I shifted restlessly around the gym, trying to find some sort of position that was comfortable. I couldn’t think about eating or changing or anything until some of the pain subsided. I was completely anti-social and had no idea what to do with myself. Finally, after about an hour, a shower in the women’s locker room sounded like a good idea, and it did go a little ways towards bringing me back to life. I got some food and became capable of some actual conversation.
In the men’s race Chikara Omine won with an amazing 5:45:41, missing the course record by a painfully-close 3 seconds (made even more painful by the knowledge that the course was long). Ray Sanchez also ran well, posting a 6:45 for second place. In the women’s race, I managed to hold on to first and just got edged out of the top ten overall, taking 11th. Tia Gabalita of Corvallis finished second in 7:57.
Chikara said he’d been injured all month and not really expecting much, but that he could tell early on in the race that everything was just clicking. He felt good and seemed pleased with his time. Jean Pommier seemed to be feeling more in my camp—it was a rough day out there.
There’s a lot I could say about why things turned out the way they did at this race. I could talk about the long course (51.4 miles by my watch), or the October illness. But these things have to be accepted as a part of racing, and even if absolutely everything had been working in my favor it was still a very questionable, very reachy goal. It took a surprisingly small amount of reflection for me to feel at peace with my results.
I know what you’re thinking. I won the race and set a PR of exactly one hour. Only a crazy person would sheepishly refer to the day as a disaster. But you know, I’m used to being called crazy, even if I don’t really like it.
It’s just that, I had bigger things in mind. This was made obvious by the early pace that I set. It was aggressive, and apparently slightly crazy. But do I regret it? Nope. Not one bit.
The thing is, I am typically a pretty conservative ultrarunner. I was known to go out too fast at times back in my days of shorter races, but ultras scare me too much for that. I’m chicken. (And starting conservatively has worked well for me in this genre of running, so I think I’m going to stick to it from now on.) But you know what they say: Good judgment comes from experience, and experience comes from bad judgment. So, now I know.

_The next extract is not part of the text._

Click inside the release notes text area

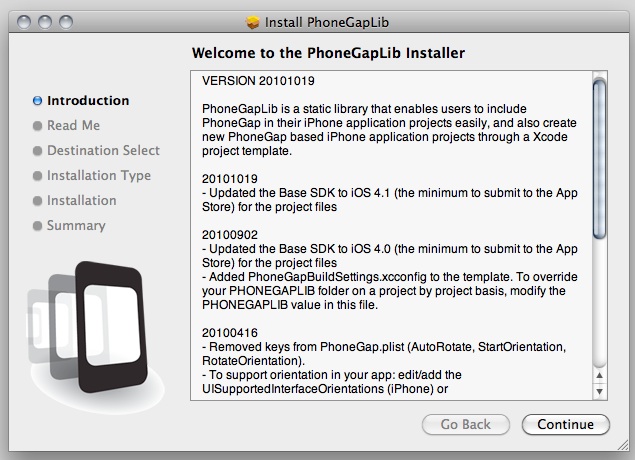pos(391,235)
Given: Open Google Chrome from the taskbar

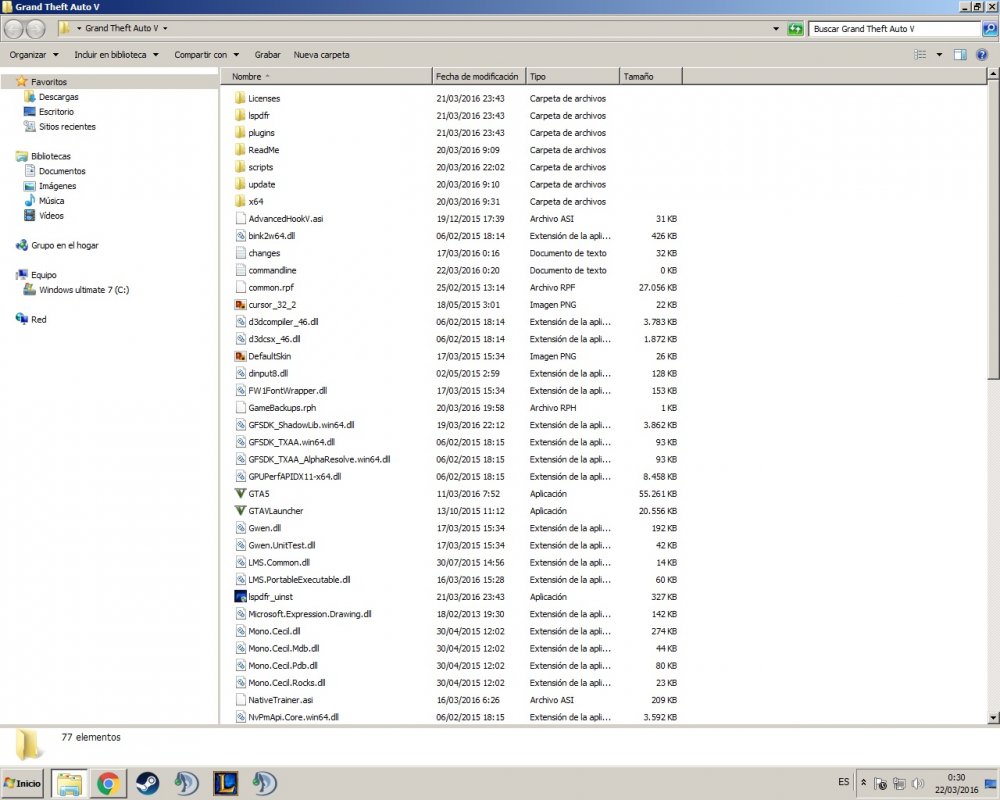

I suppose I could have been more realistic and set my goal at 7:20. I would have probably finished with a faster time, and I would have certainly done it with less pain. But that would have been sealing part of my fate before I even got to the starting line. That would have been saying “I can’t do it” before I’d even tried. So, I gambled big, and I lost. Even by the time I was in the car driving home, I was already giggling a bit at the hilarious beauty of it. This running thing we do—it is pretty awesome. (And crazy, did I mention crazy?)
I’ve got plenty of reflecting left for my autumn days, but I do want to say one more thing here. In many ways, I am proud of this race, even though I do feel like it was a disaster. I have never crashed and burned so hard. I have never experienced anything like it. I watched all my goals fall to pieces around me, and still summoned everything I had to salvage what I could even though it felt like getting all of the pain with none of the reward. I’m proud of not giving up, because I really, desperately wanted to.
Thank you so much to the awesome volunteers, and to Norm and Helen for putting this on. I also feel so grateful to all of my running friends. (Yes, that means you!) You guys have really supported and encouraged me, and I really felt that out there on the course. Your faith in me was no small thing in my mind and heart. So, thank you.